## Treść zadania
Przepisz słowo w słowo fragment poniższego tekstu o Camp NaNoWriMo, od „W standardowym NaNoWriMo” aż po „mi po listopadzie.”.

+++ Podany tekst +++

Jak już wspominałam w tym wpisie, w tym miesiącu biorę udział w niestandardowej edycji NaNoWriMo. Chodzi o Camp NaNoWriMo, który swoje edycje ma w kwietniu i lipcu, a nie, tak jak „zwykłe” NaNoWriMo, w listopadzie.
Nie tylko tym się różni od oryginalnego miesiąca pisania powieści.
W standardowym NaNoWriMo zasady są proste – piszemy powieść w miesiąc, a tekst musi mieć minimum 50 000 słów. W przypadku Campów to my ustalamy, ile słów napiszemy, czy będzie to powieść czy jakiś inny projekt. Jest pełna dowolność, byle tylko pisać.
Są różne podejścia
Sporo osób traktuje Campy jako rozgrzewkę przed listopadem, gdy trzeba się nieźle sprężyć, żeby wyrabiać dzienne normy. Inny wykorzystują kwietniową edycję do dokończenia fabuły powieści, która wprawdzie ma już 50 000 słów, ale końca nie widać.
Co ja robię?
Nigdy nie byłam w stanie się zmusić do pracy podczas Campów. Lipcowy głównie ze względu na pogodę – kto by siedział przy komputerze, jak jest taka piękna pogoda? Kwietniowy przez „kaca ponanowego”, w końcu napisałam tak dużo, że więcej nie chcę. Te podejścia były do niczego, postanowiłam w tym roku coś zmienić. Pomogło też uczucie porażki, które zostało mi po listopadzie.
Mój projekt
Jako, że podczas Campa można napisać, co się chce, stwierdziłam, że moim projektem będą notki na blogu. W końcu systematyczność jest tu podstawą. Jedynym wyjątkiem, jaki zamierzam zrobić, to napisać 10 000 słów w równe 24 godziny. Początkowo chciałam zrobić to 10 kwietnia, ale patrząc jak mi idzie zbieranie pomysłów, to chyba akcja będzie miała miejsce bliżej 20… Na pewno będzie to jedno, dwa albo trzy opowiadania, a nie worek drabble. Nie wiem, czy wytrzymałabym psychicznie pisząc 100 drabbli. Byłaby to ciekawa antologia.
Szukam pomysłów
A nawet nie pomysłów jako takich, co inspiracji. Jeśli macie jakieś propozycje, będę za nie wdzięczna. Może to być piosenka, obrazek na pintereście, filmik, zdanie czy dziewięć słów.
Zbieram się do napisania powieści od kilku lat… i może projekt, o którym piszesz pomógłby mi w tym! Trzymam za Ciebie kciuki!
Polecam, jak nie Camp to oryginalne NaNoWriMo – stworzone specjalnie dla tych, którzy “zbierają się do napisania powieści”. No i atmosfera wsparcia na forum jest wspaniała!

+++ Zebrane materiały +++

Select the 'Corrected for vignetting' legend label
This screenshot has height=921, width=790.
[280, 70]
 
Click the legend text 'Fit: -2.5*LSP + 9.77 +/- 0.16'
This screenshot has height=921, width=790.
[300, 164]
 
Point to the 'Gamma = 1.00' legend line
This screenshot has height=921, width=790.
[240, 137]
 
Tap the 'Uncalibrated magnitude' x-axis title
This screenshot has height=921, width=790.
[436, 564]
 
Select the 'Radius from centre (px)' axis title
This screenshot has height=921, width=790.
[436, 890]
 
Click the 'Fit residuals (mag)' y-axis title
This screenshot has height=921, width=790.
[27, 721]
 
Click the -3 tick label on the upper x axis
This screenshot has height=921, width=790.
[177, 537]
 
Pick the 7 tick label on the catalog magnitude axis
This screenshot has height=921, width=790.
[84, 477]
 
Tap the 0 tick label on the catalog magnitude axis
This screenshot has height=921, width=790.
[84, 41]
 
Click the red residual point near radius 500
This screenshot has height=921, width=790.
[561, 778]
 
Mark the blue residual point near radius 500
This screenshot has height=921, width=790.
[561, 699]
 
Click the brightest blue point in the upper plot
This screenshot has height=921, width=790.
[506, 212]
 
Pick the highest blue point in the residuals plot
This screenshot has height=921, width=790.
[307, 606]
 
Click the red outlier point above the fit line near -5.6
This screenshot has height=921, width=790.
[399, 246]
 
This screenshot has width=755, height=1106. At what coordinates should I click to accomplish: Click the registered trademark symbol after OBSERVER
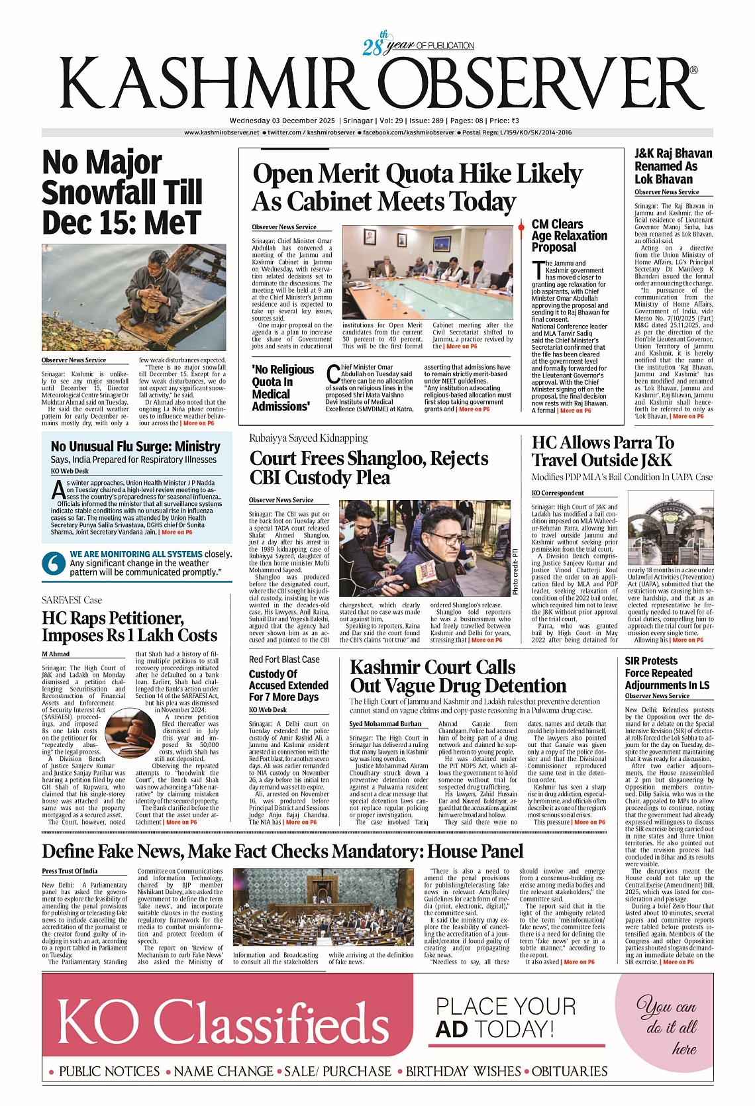coord(693,70)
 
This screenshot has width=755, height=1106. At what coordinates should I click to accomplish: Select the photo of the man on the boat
coord(134,297)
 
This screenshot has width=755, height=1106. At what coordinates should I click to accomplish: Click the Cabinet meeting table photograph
coord(427,272)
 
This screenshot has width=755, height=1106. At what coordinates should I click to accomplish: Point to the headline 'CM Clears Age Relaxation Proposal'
coord(569,236)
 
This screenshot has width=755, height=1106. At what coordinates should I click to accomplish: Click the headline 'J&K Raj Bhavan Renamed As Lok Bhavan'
coord(673,166)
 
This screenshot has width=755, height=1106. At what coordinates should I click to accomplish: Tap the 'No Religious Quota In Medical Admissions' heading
coord(283,388)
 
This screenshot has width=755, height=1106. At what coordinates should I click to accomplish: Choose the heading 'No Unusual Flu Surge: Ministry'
coord(136,446)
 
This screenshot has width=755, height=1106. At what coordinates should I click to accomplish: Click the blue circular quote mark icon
coord(53,563)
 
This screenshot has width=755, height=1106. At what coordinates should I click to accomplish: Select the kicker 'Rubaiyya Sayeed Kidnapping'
coord(308,438)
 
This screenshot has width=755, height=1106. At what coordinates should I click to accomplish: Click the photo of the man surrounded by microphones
coord(424,548)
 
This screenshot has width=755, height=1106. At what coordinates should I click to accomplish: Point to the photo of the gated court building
coord(670,531)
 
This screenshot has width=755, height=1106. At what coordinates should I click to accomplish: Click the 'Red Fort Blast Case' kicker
coord(284,660)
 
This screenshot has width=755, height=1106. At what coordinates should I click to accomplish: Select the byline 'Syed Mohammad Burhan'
coord(385,724)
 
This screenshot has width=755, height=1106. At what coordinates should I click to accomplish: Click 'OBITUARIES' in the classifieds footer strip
coord(570,1072)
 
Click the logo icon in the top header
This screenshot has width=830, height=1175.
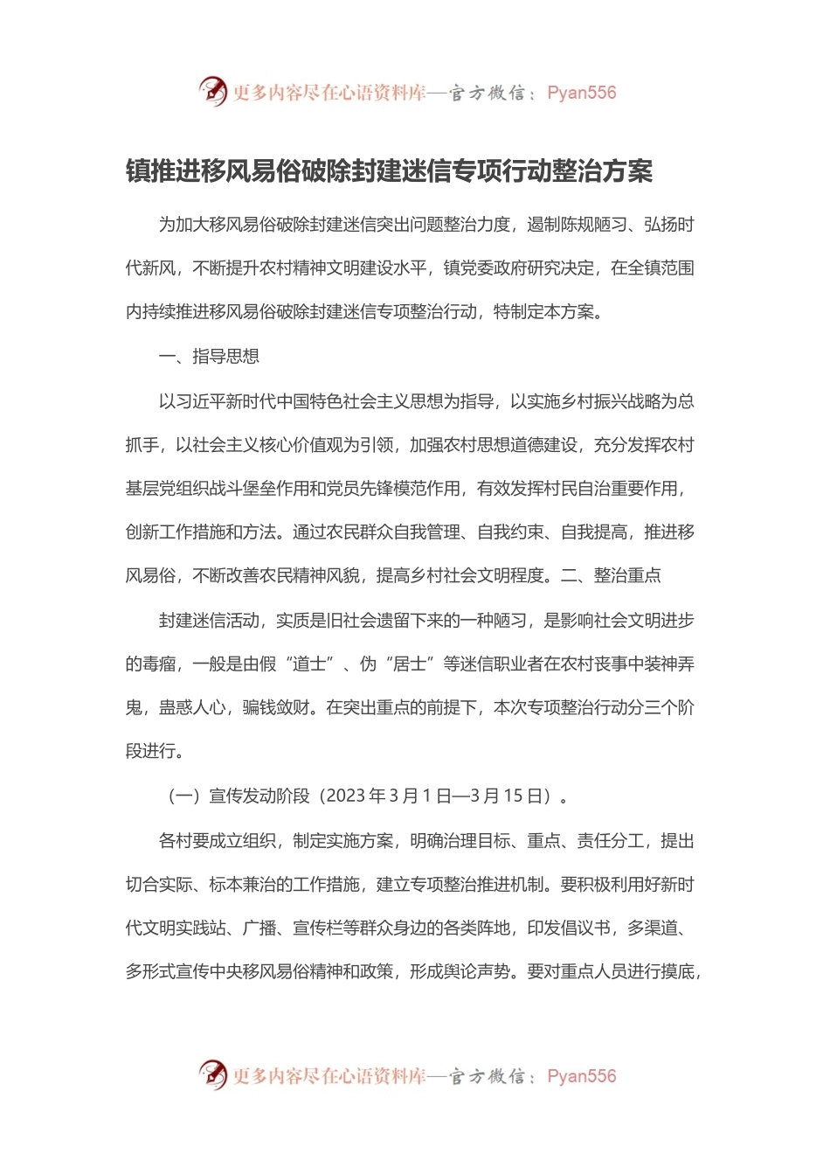[212, 91]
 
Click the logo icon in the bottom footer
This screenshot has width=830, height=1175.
[212, 1074]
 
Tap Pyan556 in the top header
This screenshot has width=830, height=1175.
[581, 93]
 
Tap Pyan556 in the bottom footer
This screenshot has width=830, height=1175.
[581, 1076]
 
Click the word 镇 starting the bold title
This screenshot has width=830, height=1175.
[138, 171]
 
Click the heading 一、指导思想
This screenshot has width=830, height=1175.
[209, 357]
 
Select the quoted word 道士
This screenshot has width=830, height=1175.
[308, 664]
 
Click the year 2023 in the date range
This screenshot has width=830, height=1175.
[345, 796]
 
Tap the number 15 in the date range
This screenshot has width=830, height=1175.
[513, 796]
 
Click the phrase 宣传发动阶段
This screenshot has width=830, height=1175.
[259, 796]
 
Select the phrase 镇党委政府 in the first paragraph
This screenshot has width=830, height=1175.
[485, 268]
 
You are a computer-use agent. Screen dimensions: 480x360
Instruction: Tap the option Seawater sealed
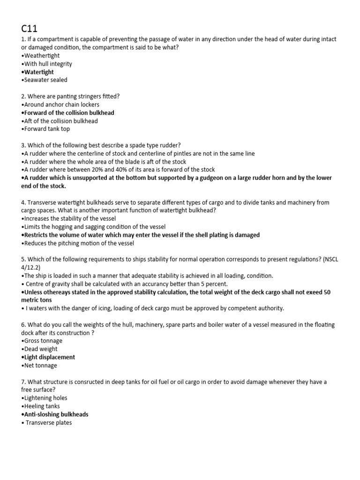click(45, 80)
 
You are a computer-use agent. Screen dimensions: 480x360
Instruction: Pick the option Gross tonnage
click(43, 341)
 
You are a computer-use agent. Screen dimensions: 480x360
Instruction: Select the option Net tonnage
click(40, 365)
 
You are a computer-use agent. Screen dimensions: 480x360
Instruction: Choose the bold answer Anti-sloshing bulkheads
click(56, 414)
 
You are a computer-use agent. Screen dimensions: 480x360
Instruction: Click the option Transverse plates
click(49, 423)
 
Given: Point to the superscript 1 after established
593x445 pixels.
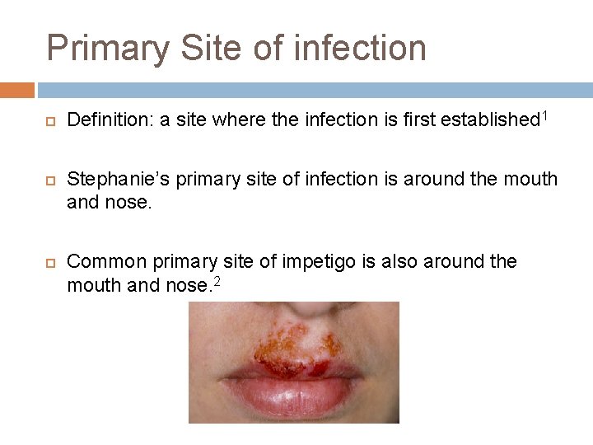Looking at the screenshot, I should (544, 115).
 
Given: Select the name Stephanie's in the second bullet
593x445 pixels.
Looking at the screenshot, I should (112, 180).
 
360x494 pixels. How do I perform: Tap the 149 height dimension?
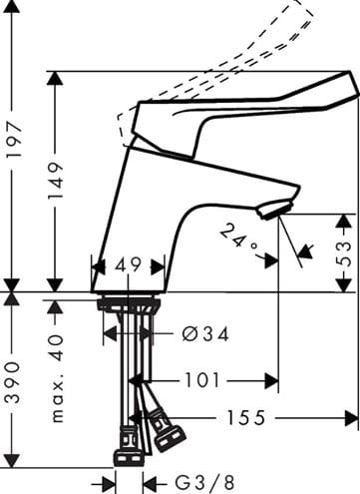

+++

## Rozwiązanie zadania
W standardowym NaNoWriMo zasady są proste – piszemy powieść w miesiąc, a tekst musi mieć minimum 50 000 słów. W przypadku Campów to my ustalamy, ile słów napiszemy, czy będzie to powieść czy jakiś inny projekt. Jest pełna dowolność, byle tylko pisać.
Są różne podejścia
Sporo osób traktuje Campy jako rozgrzewkę przed listopadem, gdy trzeba się nieźle sprężyć, żeby wyrabiać dzienne normy. Inny wykorzystują kwietniową edycję do dokończenia fabuły powieści, która wprawdzie ma już 50 000 słów, ale końca nie widać.
Co ja robię?
Nigdy nie byłam w stanie się zmusić do pracy podczas Campów. Lipcowy głównie ze względu na pogodę – kto by siedział przy komputerze, jak jest taka piękna pogoda? Kwietniowy przez „kaca ponanowego”, w końcu napisałam tak dużo, że więcej nie chcę. Te podejścia były do niczego, postanowiłam w tym roku coś zmienić. Pomogło też uczucie porażki, które zostało mi po listopadzie.